> [WORK INSTRUCTION]
Take the records below from their first line through the line holding "The width and", and set each of those lines down exactly, without pictures.

[Start of section]

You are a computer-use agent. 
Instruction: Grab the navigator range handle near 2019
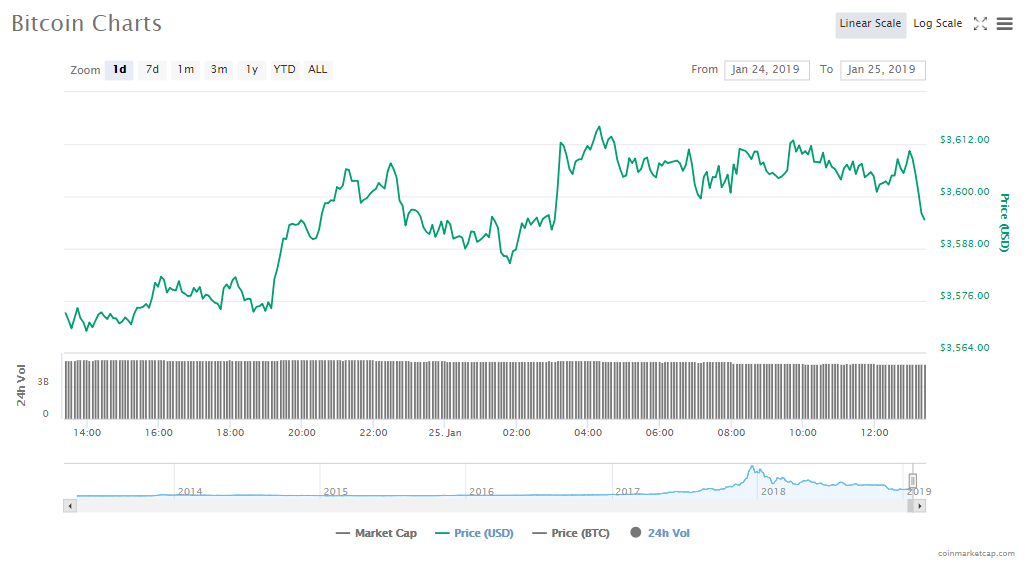pos(912,481)
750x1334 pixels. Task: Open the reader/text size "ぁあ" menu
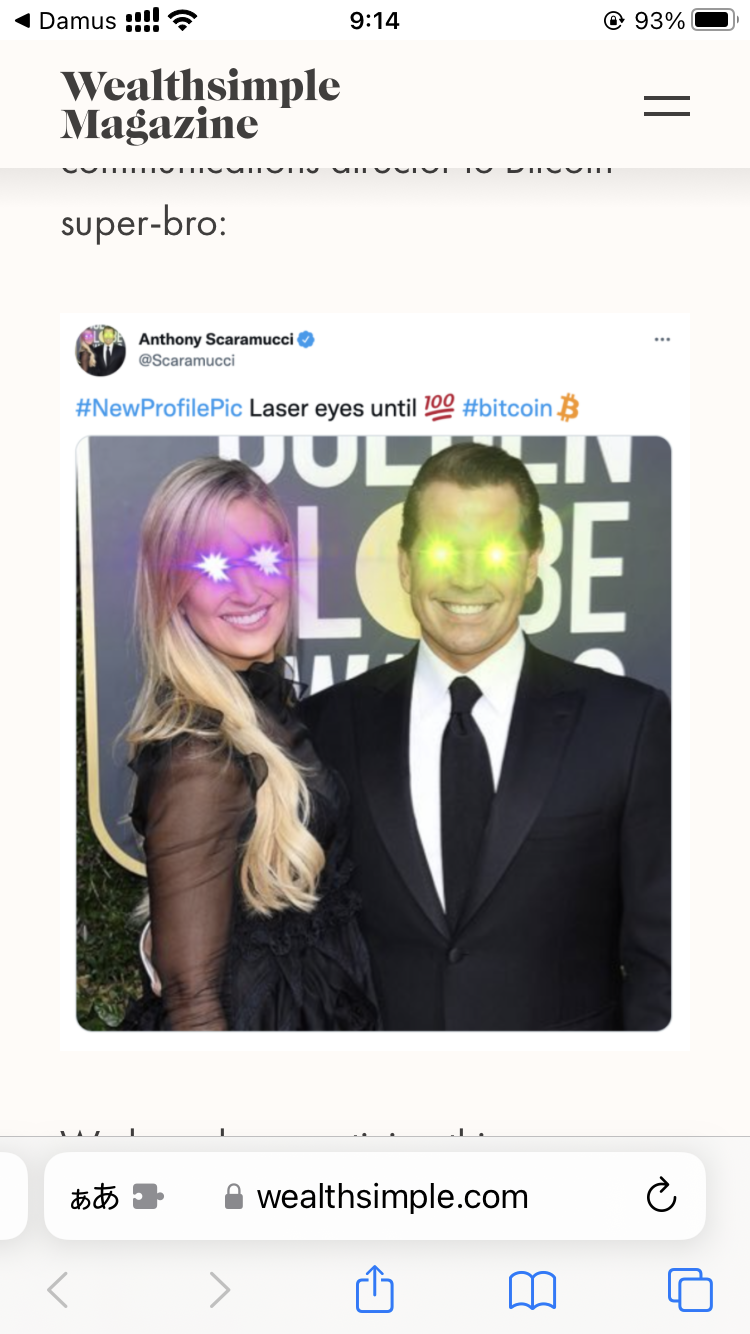pos(94,1196)
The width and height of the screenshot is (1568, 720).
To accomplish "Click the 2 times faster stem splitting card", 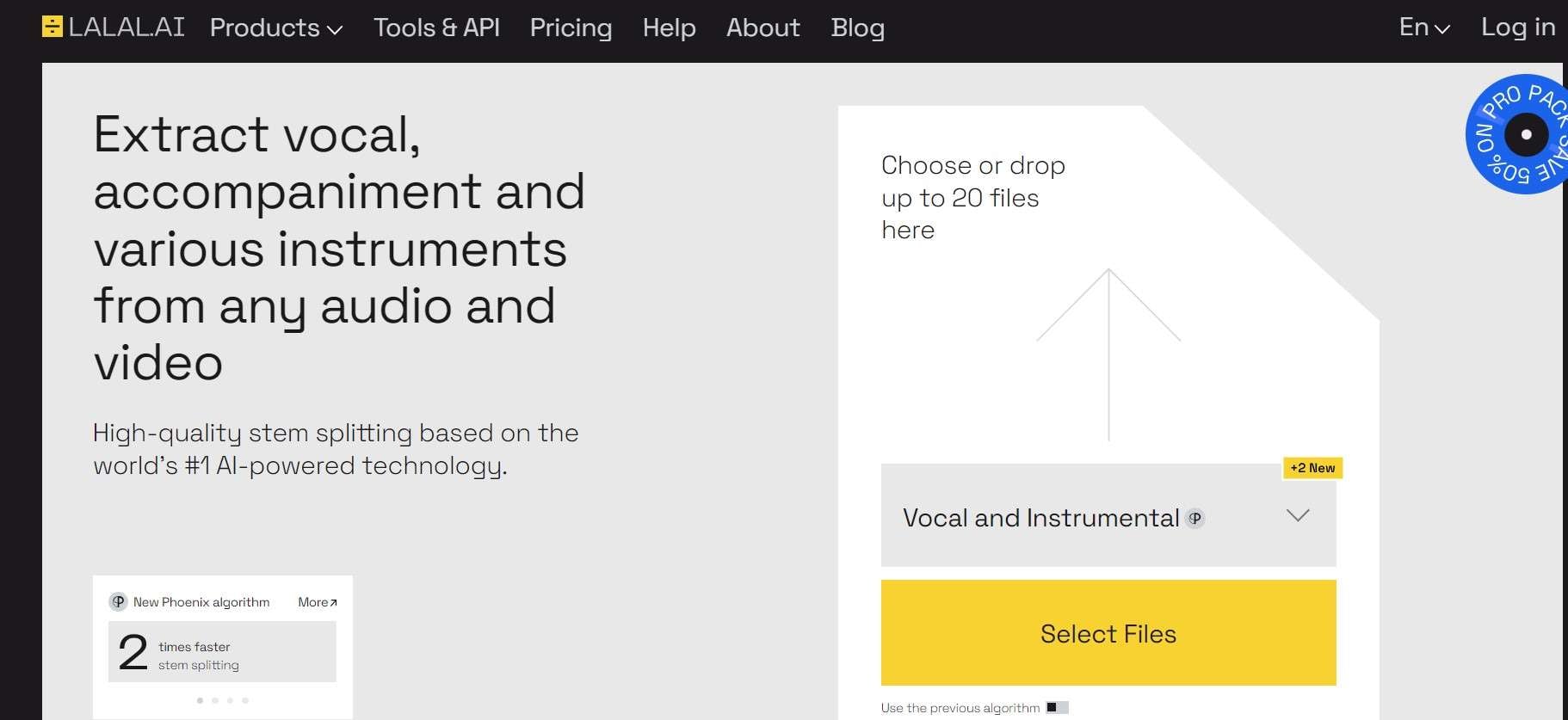I will pyautogui.click(x=222, y=652).
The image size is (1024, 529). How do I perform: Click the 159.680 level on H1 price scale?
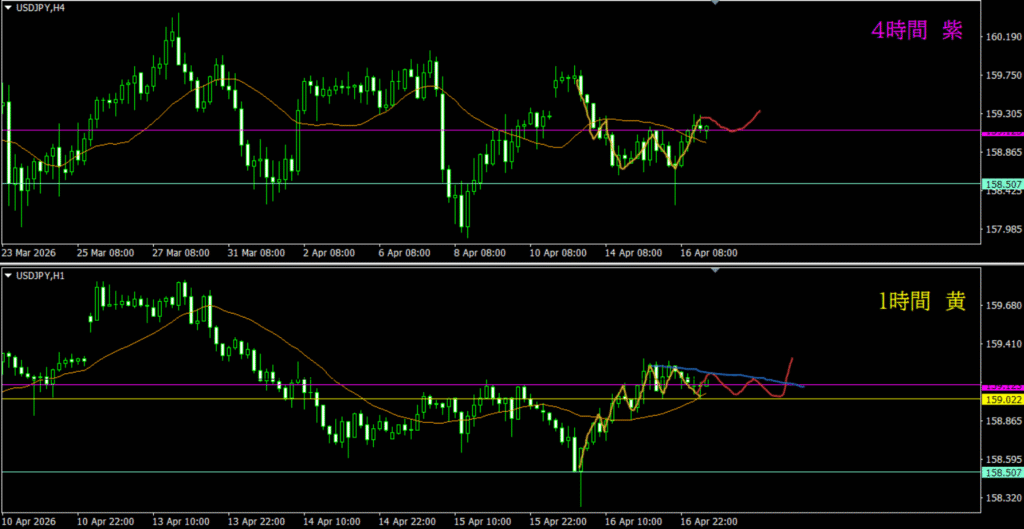1003,305
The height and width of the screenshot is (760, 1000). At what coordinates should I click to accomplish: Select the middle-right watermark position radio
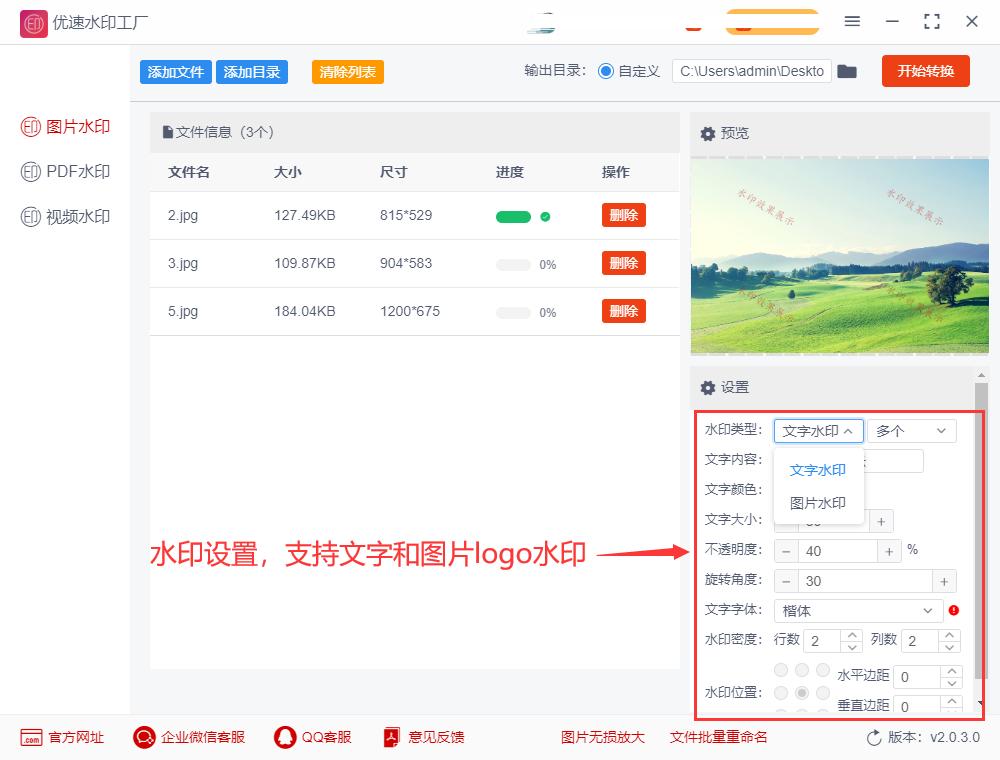(x=823, y=692)
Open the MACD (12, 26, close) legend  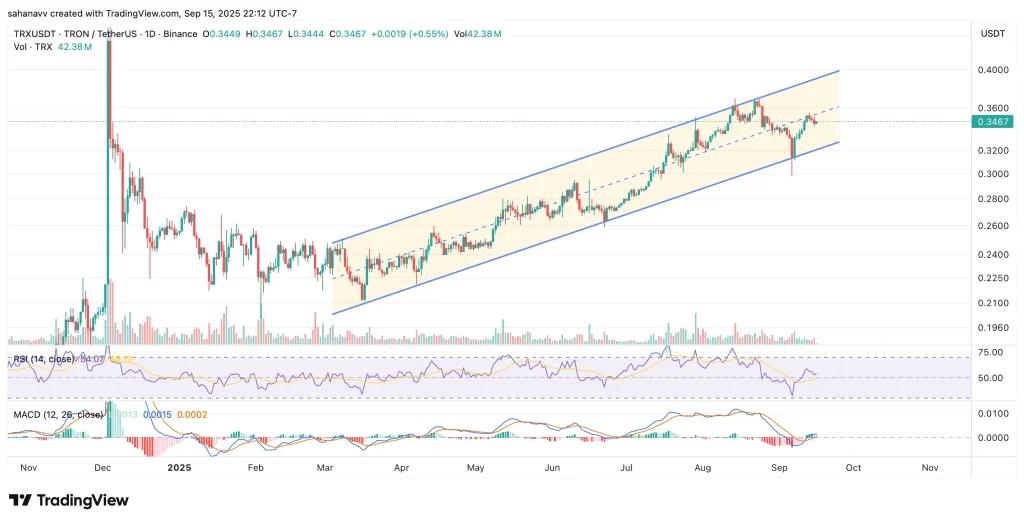click(x=55, y=414)
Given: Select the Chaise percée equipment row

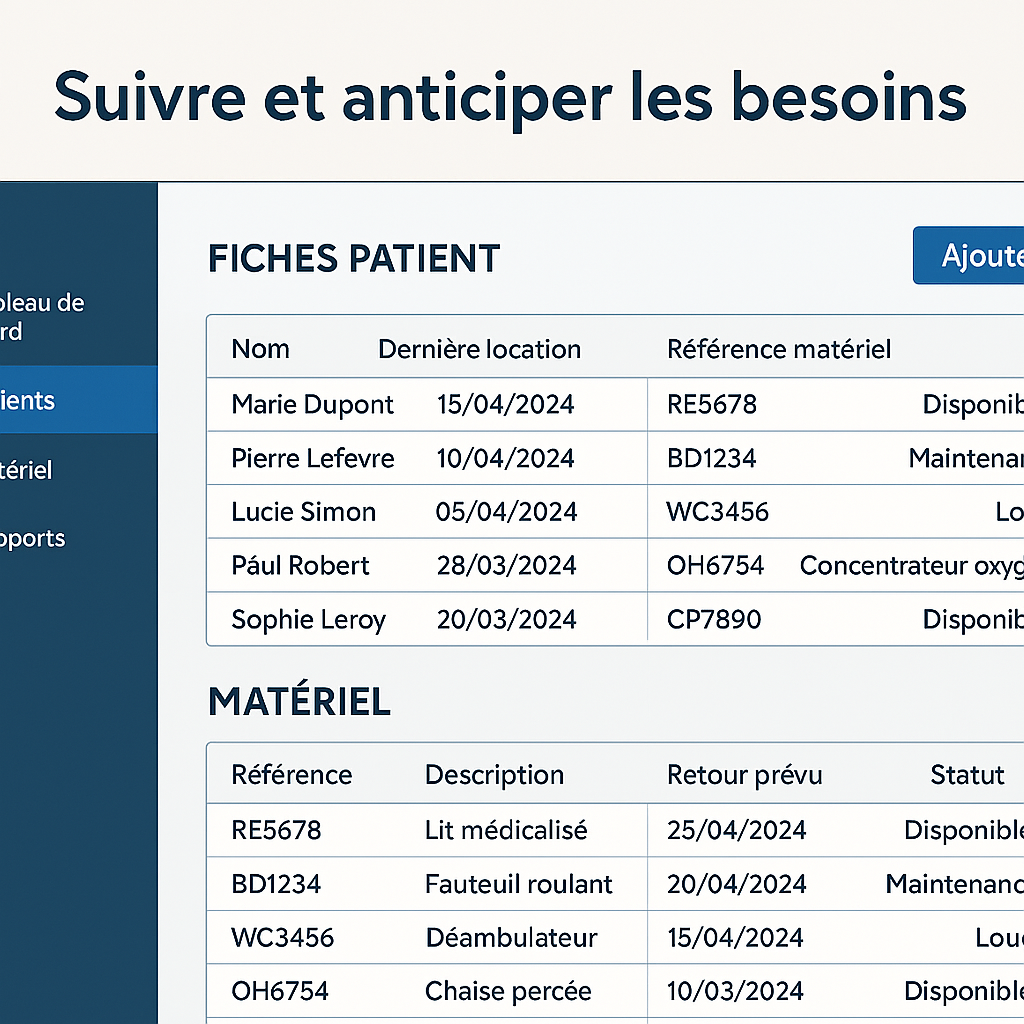Looking at the screenshot, I should (x=615, y=991).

[End of section]

> [YOUR RESPONSE]
You are a computer-use agent. 
Instruction: Grab the navigator range handle near 2019
pos(912,481)
750x1334 pixels. Task: Open the reader/text size "ぁあ" menu
pos(94,1196)
The width and height of the screenshot is (1568, 720).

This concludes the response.